2. The Great Gatsby or The Sun Also Rises? Never read either. I'm not that into fiction.
3. Count Basie or Duke Ellington? Ellington.
4. Cats or dogs? Dogs.
5. Matisse or Picasso? Picasso
6. Yeats or Eliot? Neither; I don't do poetry at all.
7. Buster Keaton or Charlie Chaplin? Chaplin, because I'm more familiar with him. I need to get to speed on Keaton. One more item for the to do list.
8. Flannery O’Connor or John Updike? Neither. See #2.
9. To Have and Have Not or Casablanca Casablanca.
10. Jackson Pollock or Willem de Kooning? Neither; I'm not that much into art, eitehr.
11. The Who or the Stones? The Who.
12. Philip Larkin or Sylvia Plath? Am I really supposed to care?
13. Trollope or Dickens? Dickens.
14. Billie Holiday or Ella Fitzgerald? A toss up. Like both too much to make the distinction.
15. Dostoyevsky or Tolstoy? Dostoyevsky. The Grand Inquisitor. 'nuff said.
16. The Moviegoer or The End of the Affair? Hunh?
17. George Balanchine or Martha Graham? Dance is, IMHO, a good evening spoiled.
18. Hot dogs or hamburgers? Burgers unless I'm at the ballpark. Then dogs.
19. Letterman or Leno? Leno.
20. Wilco or Cat Power? WTF?
21. Verdi or Wagner? Wagner. My Teutonic heritige trumps my Italian heritage.
22. Grace Kelly or Marilyn Monroe? Monroe.
23. Bill Monroe or Johnny Cash? Cash.
24. Kingsley or Martin Amis? Kingsley Amis, on the strength of the fact that, under the pen name "Robert Markham", he wrote the first non-Fleming James Bond novel, Colonel Sun.

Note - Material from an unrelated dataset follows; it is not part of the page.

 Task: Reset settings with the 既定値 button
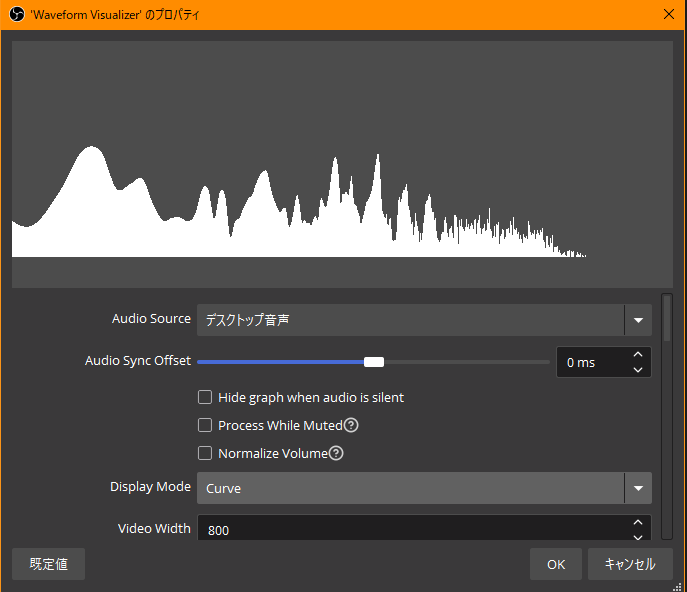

25. Robert Mitchum or Marlon Brando? Mitchum. I could never take Brando seriously again after he made something like seven gazillion dollars a minute for doing the role of Jor-El in Superman (1978).
26. Mark Morris or Twyla Tharp? Who cares?
27. Vermeer or Rembrandt? Rembrandt.
28. Tchaikovsky or Chopin? Tchaikovsky. I prefer the full orchestra to solo piano, and Tchaikovsky's orchestral work speaks to me more.
29. Red wine or white? Are we having meat or fish?
30. Noël Coward or Oscar Wilde? Wilde. Coward never had Monty Python do a sketch about him.
31. Grosse Pointe Blank or High Fidelity? Neither.
32. Shostakovich or Prokofiev? Prokofiev.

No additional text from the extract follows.